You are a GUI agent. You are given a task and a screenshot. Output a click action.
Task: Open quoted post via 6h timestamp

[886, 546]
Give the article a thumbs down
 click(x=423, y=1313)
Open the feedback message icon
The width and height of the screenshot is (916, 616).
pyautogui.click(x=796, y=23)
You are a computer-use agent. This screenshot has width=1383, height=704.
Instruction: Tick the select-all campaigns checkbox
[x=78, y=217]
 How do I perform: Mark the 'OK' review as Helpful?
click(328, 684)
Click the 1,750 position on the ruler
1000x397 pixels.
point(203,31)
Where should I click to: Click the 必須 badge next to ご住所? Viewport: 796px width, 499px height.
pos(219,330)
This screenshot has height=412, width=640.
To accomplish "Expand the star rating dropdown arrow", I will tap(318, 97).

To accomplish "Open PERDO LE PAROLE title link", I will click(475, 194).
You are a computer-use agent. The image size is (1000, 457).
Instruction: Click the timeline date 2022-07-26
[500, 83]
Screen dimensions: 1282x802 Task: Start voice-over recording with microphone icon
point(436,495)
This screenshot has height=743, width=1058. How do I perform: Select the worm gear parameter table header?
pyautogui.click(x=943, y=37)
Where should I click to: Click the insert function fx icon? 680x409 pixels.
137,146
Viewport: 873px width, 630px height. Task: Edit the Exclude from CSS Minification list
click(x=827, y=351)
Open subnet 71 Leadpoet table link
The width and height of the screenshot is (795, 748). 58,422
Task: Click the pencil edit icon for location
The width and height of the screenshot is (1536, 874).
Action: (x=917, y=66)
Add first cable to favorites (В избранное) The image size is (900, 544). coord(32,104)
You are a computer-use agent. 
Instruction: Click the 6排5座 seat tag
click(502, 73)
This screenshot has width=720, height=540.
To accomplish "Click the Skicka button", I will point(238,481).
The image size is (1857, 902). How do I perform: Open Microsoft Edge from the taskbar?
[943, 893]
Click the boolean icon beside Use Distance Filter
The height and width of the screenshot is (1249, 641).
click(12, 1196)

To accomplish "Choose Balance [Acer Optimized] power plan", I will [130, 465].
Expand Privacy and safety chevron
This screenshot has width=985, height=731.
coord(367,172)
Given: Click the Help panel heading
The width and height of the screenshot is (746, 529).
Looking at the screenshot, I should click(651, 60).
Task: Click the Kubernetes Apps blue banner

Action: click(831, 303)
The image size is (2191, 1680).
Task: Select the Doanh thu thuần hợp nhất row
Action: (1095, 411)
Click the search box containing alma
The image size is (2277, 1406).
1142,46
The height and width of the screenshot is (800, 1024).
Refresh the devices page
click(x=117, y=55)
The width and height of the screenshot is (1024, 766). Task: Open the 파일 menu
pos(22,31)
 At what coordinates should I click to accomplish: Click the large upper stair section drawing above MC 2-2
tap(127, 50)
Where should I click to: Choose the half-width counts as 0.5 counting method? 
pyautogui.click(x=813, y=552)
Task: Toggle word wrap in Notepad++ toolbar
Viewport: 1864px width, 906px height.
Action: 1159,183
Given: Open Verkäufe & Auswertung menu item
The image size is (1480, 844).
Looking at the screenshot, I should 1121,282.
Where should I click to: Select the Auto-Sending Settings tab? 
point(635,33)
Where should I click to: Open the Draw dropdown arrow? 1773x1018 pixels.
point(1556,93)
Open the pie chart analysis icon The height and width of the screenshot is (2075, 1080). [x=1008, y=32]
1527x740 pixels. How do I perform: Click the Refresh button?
======
Return the data in full, with each line kept exactly as it is.

### EXERCISE OUTPUT
You are a GUI agent. You are given a task and a screenshot. Output a click action.
Task: Open quoted post via 6h timestamp

[886, 546]
Give the article a thumbs down
 click(x=423, y=1313)
Open the feedback message icon
The width and height of the screenshot is (916, 616).
pyautogui.click(x=796, y=23)
You are a computer-use agent. This screenshot has width=1383, height=704.
Instruction: Tick the select-all campaigns checkbox
[x=78, y=217]
 How do I perform: Mark the 'OK' review as Helpful?
click(328, 684)
Click the 1,750 position on the ruler
1000x397 pixels.
point(203,31)
Where should I click to: Click the 必須 badge next to ご住所? Viewport: 796px width, 499px height.
pos(219,330)
This screenshot has height=412, width=640.
To accomplish "Expand the star rating dropdown arrow", I will tap(318, 97).

To accomplish "Open PERDO LE PAROLE title link", I will click(475, 194).
You are a computer-use agent. The image size is (1000, 457).
Instruction: Click the timeline date 2022-07-26
[500, 83]
Screen dimensions: 1282x802 Task: Start voice-over recording with microphone icon
point(436,495)
This screenshot has height=743, width=1058. How do I perform: Select the worm gear parameter table header?
pyautogui.click(x=943, y=37)
Where should I click to: Click the insert function fx icon? 680x409 pixels.
137,146
Viewport: 873px width, 630px height. Task: Edit the Exclude from CSS Minification list
click(x=827, y=351)
Open subnet 71 Leadpoet table link
The width and height of the screenshot is (795, 748). 58,422
Task: Click the pencil edit icon for location
The width and height of the screenshot is (1536, 874).
Action: (x=917, y=66)
Add first cable to favorites (В избранное) The image size is (900, 544). coord(32,104)
You are a computer-use agent. 
Instruction: Click the 6排5座 seat tag
click(502, 73)
This screenshot has width=720, height=540.
To accomplish "Click the Skicka button", I will point(238,481).
The image size is (1857, 902). How do I perform: Open Microsoft Edge from the taskbar?
[943, 893]
Click the boolean icon beside Use Distance Filter
The height and width of the screenshot is (1249, 641).
click(12, 1196)

To accomplish "Choose Balance [Acer Optimized] power plan", I will [130, 465].
Expand Privacy and safety chevron
This screenshot has width=985, height=731.
coord(367,172)
Given: Click the Help panel heading
The width and height of the screenshot is (746, 529).
Looking at the screenshot, I should click(651, 60).
Task: Click the Kubernetes Apps blue banner

Action: click(831, 303)
The image size is (2191, 1680).
Task: Select the Doanh thu thuần hợp nhất row
Action: (1095, 411)
Click the search box containing alma
The image size is (2277, 1406).
1142,46
The height and width of the screenshot is (800, 1024).
Refresh the devices page
click(x=117, y=55)
The width and height of the screenshot is (1024, 766). Task: Open the 파일 menu
pos(22,31)
 At what coordinates should I click to accomplish: Click the large upper stair section drawing above MC 2-2
tap(127, 50)
Where should I click to: Choose the half-width counts as 0.5 counting method? 
pyautogui.click(x=813, y=552)
Task: Toggle word wrap in Notepad++ toolbar
Viewport: 1864px width, 906px height.
Action: 1159,183
Given: Open Verkäufe & Auswertung menu item
The image size is (1480, 844).
Looking at the screenshot, I should 1121,282.
Where should I click to: Select the Auto-Sending Settings tab? 
point(635,33)
Where should I click to: Open the Draw dropdown arrow? 1773x1018 pixels.
point(1556,93)
Open the pie chart analysis icon The height and width of the screenshot is (2075, 1080). [x=1008, y=32]
1527x740 pixels. How do I perform: Click the Refresh button?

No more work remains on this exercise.